They talked a bit more about differential privacy in the State of the Union. Basically, they hash the data and add noise. By collecting data from a bunch of people that noise gets averaged out. They also limit the amount of samples (over a relatively short period of time) they can get from a single person so they won't be able to identify them.
State of the Union is what the WWDC keynote used to be before it started being watched by press and the public. Much more technical detail, and information in the underlying frameworks rather than user visible features.
You can find all the videos from WWDC 2016 some time after the session is done. I usually check the next day. They have the videos for several previous WWDCs up as well.
At some point, regardless of adding noise, you're definitely losing your privacy. I'd be happy with an "opt-out" feature that I know worked (as far as I can see, only if it was open-source). I didn't watch WWDC, perhaps they mentioned this.
I agree opt-out is definitely something that should be deployed alongside differential privacy, but what makes you so sure that it doesn't work "at some point"? If the noise means an specific query to one user's information has a significant chance of being wrong, how does this not equate to privacy? You can add a lot more noise than you might imagine if you know the kind of analysis you'll be doing with the data; for example, a lot of statistical techniques are constructed to be mostly immune to Gaussian noise since it's very common with some kinds of data.
The whole point of collecting the data is to predict the actions or information needs of individual users. That in itself is a privacy issue.
If a recommender system for iTunes can predict the likelihood of me appreciating movies that contain violence against women, that information could be subpoenaed when I am falsely accused of having strangled my girlfriend.
I appreciate that Apple is trying to protect our privacy where they can. But if we want them to make predictions about or behavior, we have to be aware of the fact that we are necessarily giving up some privacy.
You're misunderstanding where this is to be used. It is specifically not for things like iTunes suggestions, where it would be useless. It's for situations where they want to get aggregated metrics without collecting identifiable information. The obfuscation can be performed by the client so that they never have a database on the server with accurate (at the specific user level) data.
I don't think I am misunderstanding (although I'm not completely sure about that). My point isn't about iTunes.
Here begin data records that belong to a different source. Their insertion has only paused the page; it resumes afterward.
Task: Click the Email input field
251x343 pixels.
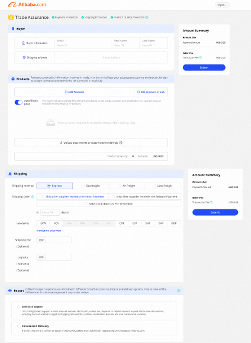Action: [82, 43]
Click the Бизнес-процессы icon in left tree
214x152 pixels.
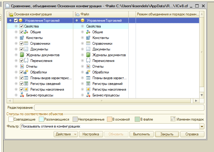22,95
My point is about the purpose of data collection. If that purpose is predicting our actions, then that in itself is a privacy issue.
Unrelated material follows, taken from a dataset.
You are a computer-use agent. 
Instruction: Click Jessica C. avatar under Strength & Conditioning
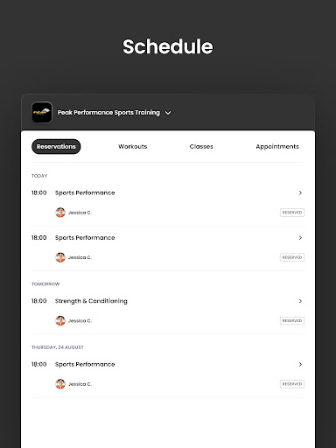(60, 320)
I understand that the database Apple wants to build does not contain accurate information about individual users. But if that database allows them to make predictions of our behavior, then there is a privacy issue. If the purpose is not prediction, then what is it?
It could be a number of things, but one possibility is identifying broad correlations between metrics. Ssince you can't trust the accuracy of the individual metrics, you will have a limited ability to apply the correlation to individual users, but if you use the right kind of noise aggregated conditional probabilities may survive.
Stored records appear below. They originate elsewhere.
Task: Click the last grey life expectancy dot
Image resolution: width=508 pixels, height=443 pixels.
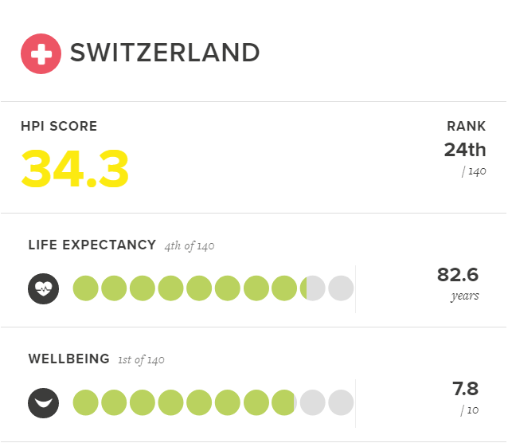Action: [x=341, y=288]
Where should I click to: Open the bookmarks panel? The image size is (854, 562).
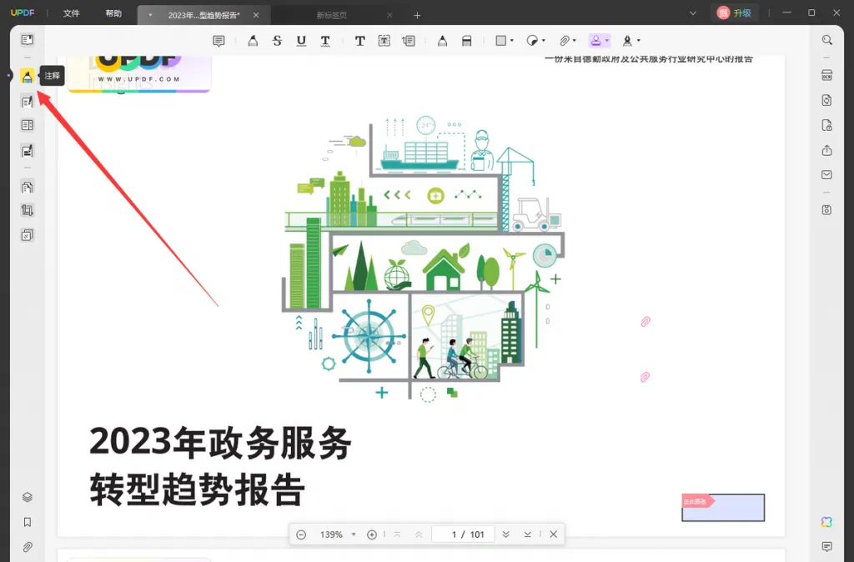tap(28, 522)
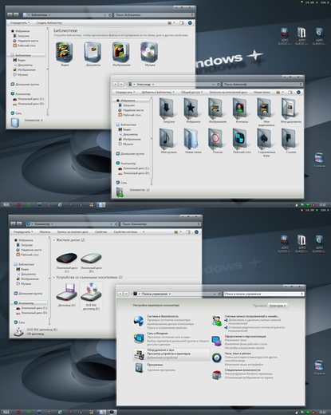The height and width of the screenshot is (415, 331).
Task: Focus the Поиск в панели управления field
Action: (x=263, y=294)
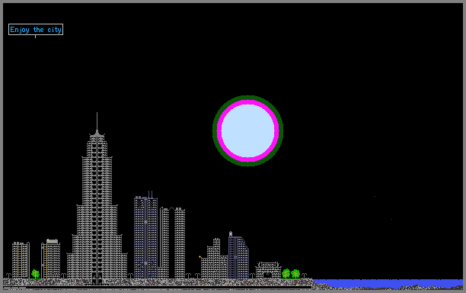Select the dark blue tower with twin antennas
The image size is (466, 293).
[145, 235]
So Apple can (for example) predict that listing to band A means you are likely to like band C, and then send a list of correlations to your device so the predictions can be made there by examining your library locally. A more probable use is analytics for marketing purposes. Another is selling just these correlations and other aggregate statistics to other parties; this is actually how Mint makes money.
I used "you" incorrectly, my bad. They can predict that people who listen to band A are likely to like band C, but their data for whether you listen to band A still has a significant chance of being wrong.
Yes, the data has a significant chance of being wrong. But it is useful only insofar as it supports a prediction with a probability of being right that is greater than 0.5.
That's what makes the data useful and that's what makes it a privacy issue at the same time.
It doesn't have to support that prediction in specific instances, just in a general trend, where random noise tends to average itself out in a lot of cases. There are lots of different distributions with the same averages, the same conditional probablities, etc. with wildly different data. If you have some mathematical proofs that say you can not reach one of these other distributions by injecting random noise to mask individual contributions, then please write a paper on it! But to my knowledge, Cynthia Dwork's work and others still stands. There is definitely no simple, common sense reason that it doesn't work.
How does sending the same list of conditional probabilities for liking pairs of bands to everyone's device and then having the device pick out the ones actually pertinent to your library compromise your privacy?
I don't doubt the validity of Dwork's work. I think we're talking past each other.
What I'm saying is that if Apple keeps data on its servers that is sufficient to predict some of my actions or likes with any accuracy greater than 50%, then that is a privacy concern.
But if you're saying that the data in Apple's database does not have any predictive power on its own, then I agree that it is not a privacy concern.
In that case, my device would have to download some of Apple's data and combine it with data that resides only on my device in order to make a prediction locally on my device.
They even limit the number of samples they get from a specific person so they can't filter out the noise for that person and get their individual response.
But, keep in mind that Apple will have records of all your iTunes rentals and purchases at least for billing purposes. However, at least in the US there's a law about keeping that data private (because of Robert Bork).